If they do dream, I don't think their dreams have the same quality that adult dreams have. When adults dream, their hippocampus (where memory is processed) and their limbic system (where emotions are processed) throw memories and emotions up to the frontal lobes (reasoning, logic, planning). The frontal lobes try to "solve" whatever they get thrown. They juggle the information, spin it around, spice it up and then throw it back to the hippocampus and the limbic system where the whole process starts again and where solidified memories eventually get stored. It's kind of like a giant game of ping-pong in your head.
Babies don't have very well-developed frontal lobes, so their dreams are probably very different.
All I know is that I have seen my baby daughter laugh in her sleep just like adults do.
I've learned that babies tend to sleep lightly, and that is a good thing for their fast developing brains. The deep sleep that we think we want babies to get into, so that parents can finally get some sleep, is not as beneficial.
Here's a wonderful book on babies and brain development: "The Science of Parenting/How today's brain research can help you raise happy, emotionally balanced children" by Margot Sunderland. I have found this book to be very readable and well researched. She presents a thought out and a very sensible approach to babies and parents. I recommended this book in my parent infant class, and would suggest it for all those interested in child and baby development.
I have a theory the educational process is not a matter of humans expanding our brain's potential, but a process of limiting our potential. Inherent in the process of our neurons "hardwiring" connections as we develop is that other possible connections are not made. Most educational systems could be defined as learning more and more about less and less, until you develop deep but narrow capabilities. Certainly this could be an indictment of many graduate and doctoral processes.
Given that presumption, an inference could be drawn that babies, or in utero fetuses, perhaps have dream experiences not inferior, but rather superior to our own dream experiences, as their dreams are not preoccupied with the clutter many studies have shown affect adult dreaming.
This leads to an interesting ethical dilemma. From a philosophical standpoint, what makes a human a human? An opposable thumb? Not likely. Walking erect? Nope. I'd suggest as a philosophical, spiritual, religious, medical, ethical and legal question, the ability to think, reason, be self-aware, and DREAM may have a lot to say about this question. And if a fetus DREAMS, then I'd suggest that is an attribute of humanity that may entitle a fetus to some sort of representation or due process before their viability is terminated by anyone else, including their parents.
that sounds like a political stance disguised as (faux) scientific theory. i'm just saying.

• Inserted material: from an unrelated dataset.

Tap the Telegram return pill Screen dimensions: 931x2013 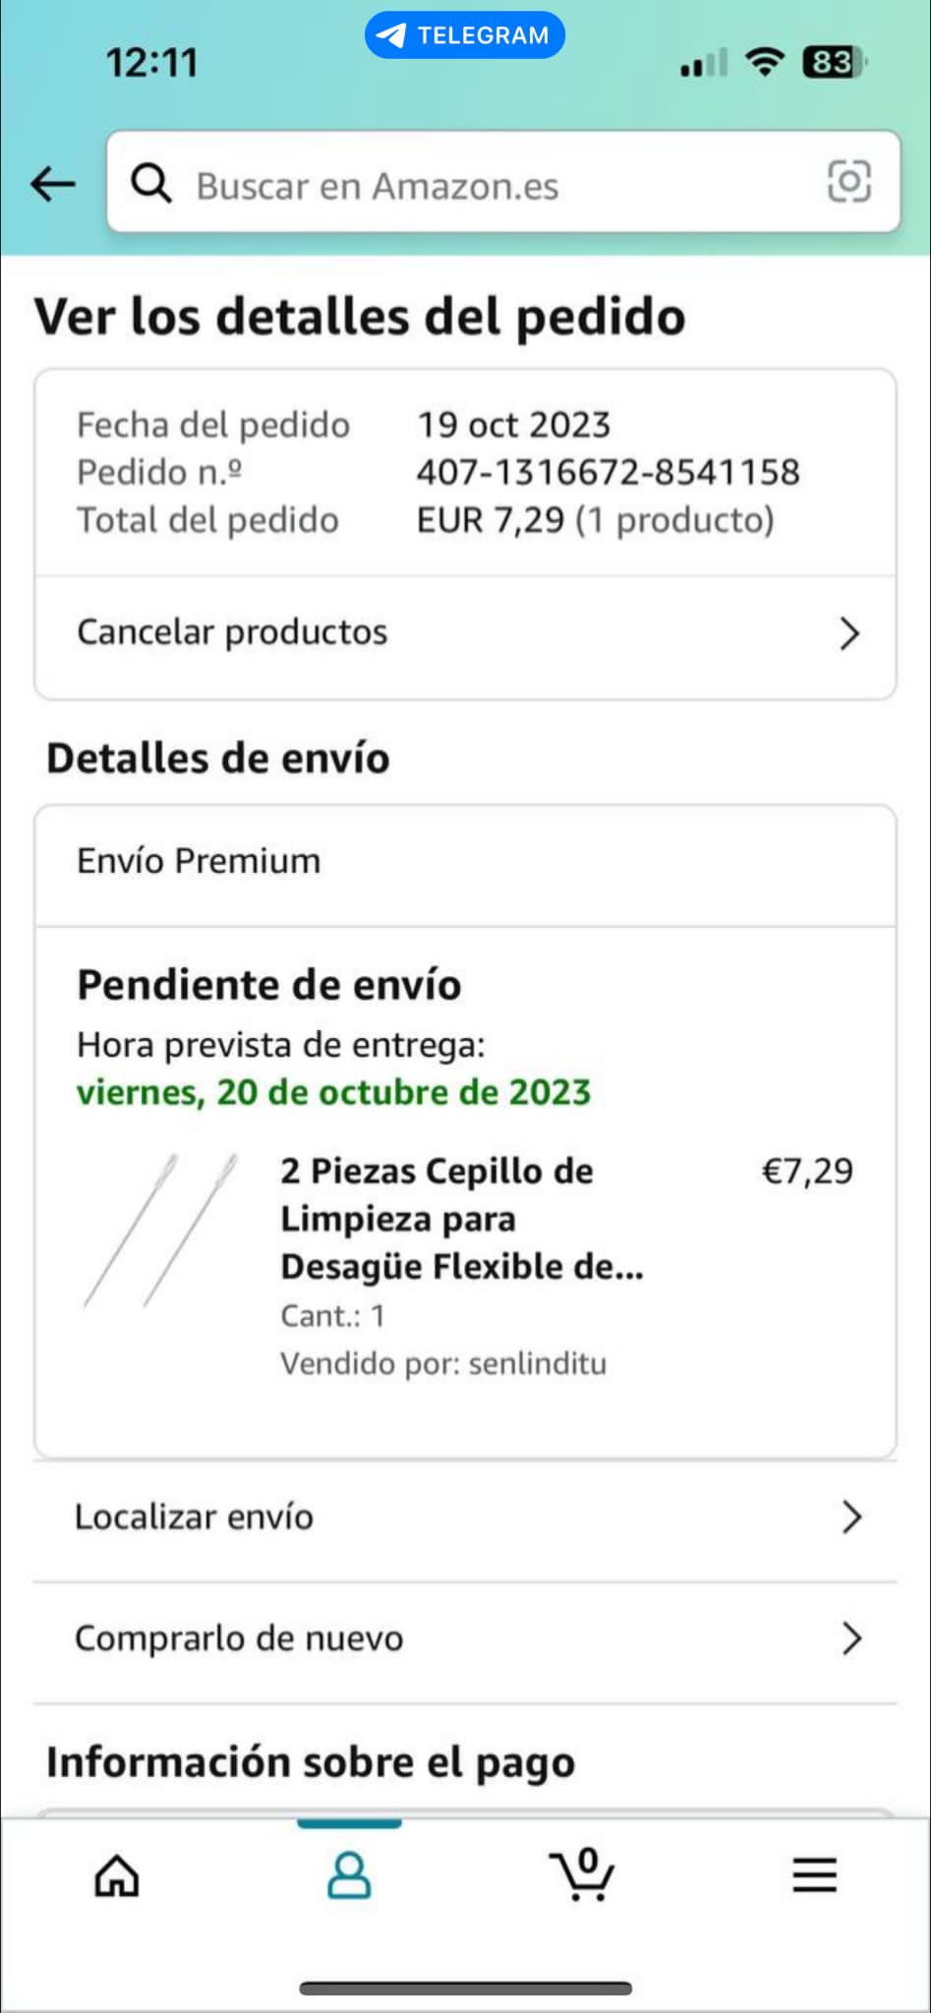click(465, 35)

Nope. I don't believe abortion is a political or legal question at all. At some point between their first meeting and the eventual death of the organism, a sperm and egg become a human being, and entitled to legal protection. At what point that occurs is a medical, spiritual, religious or philosophical question, or any combination thereof, depending on your approach, but the legal issue is clear, and the political issue should be clear. I can see disagreement on when zygotes become human, but unless you are going to go out on an ethical limb and say individual humans have a right to determine whether other individual humans have a right to live, then terminating a human being is murder. Unless we've entered into a political compact to allow certain people to endanger other people's lives, which we call war.
Now the whole thing about limiting our brains over time, rather than expanding them, yup, just my pet theory, but I don't really see any political applications.

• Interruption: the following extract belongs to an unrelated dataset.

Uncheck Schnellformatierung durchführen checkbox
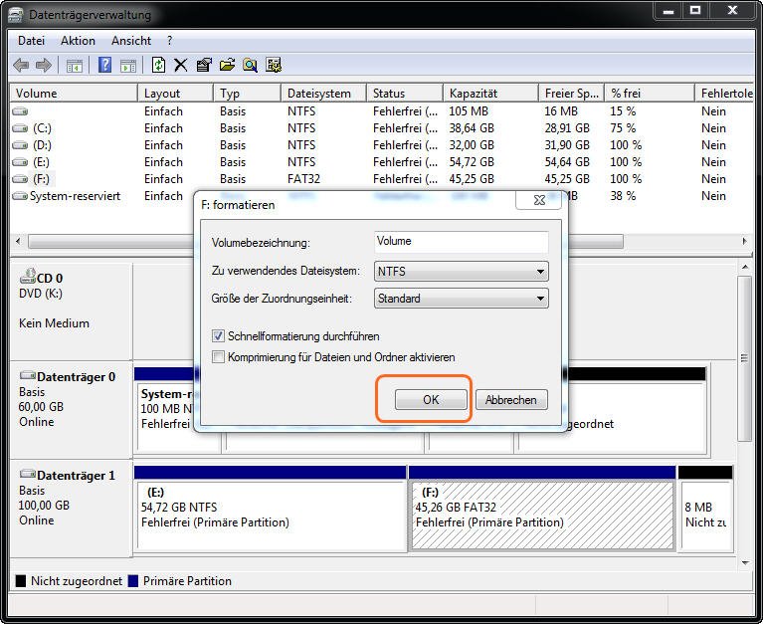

We saw our son when he was a newborn laugh.
Love the comment about the nurse saying babies dream angels and food.
My baby smiles in her sleep. And her mouth moves like she is nursing.
Animals dream. Babies do too, but you just can’t get them to tell you much about it until they are verbal.
Of course they do. Have you ever watched a baby sleep? They smile, laugh and have the cutest facial expressions. If you ever get the chance…watch a baby sleep.
they do because you know when they smile in there sleep? People say that they are seeing angels! And because they are humans just like we are and I think they picture and go off of what they have seen/heard already because being in the womb dont you think they got familiar to the sounds.
We dream about what we know. Until a certain age, babies can’t distinguish dreams from reality. I would imagine that a newborn would simply dream about being in the uterus again, and as they get older their dreams would get more complicated.
Wow. This is an old question!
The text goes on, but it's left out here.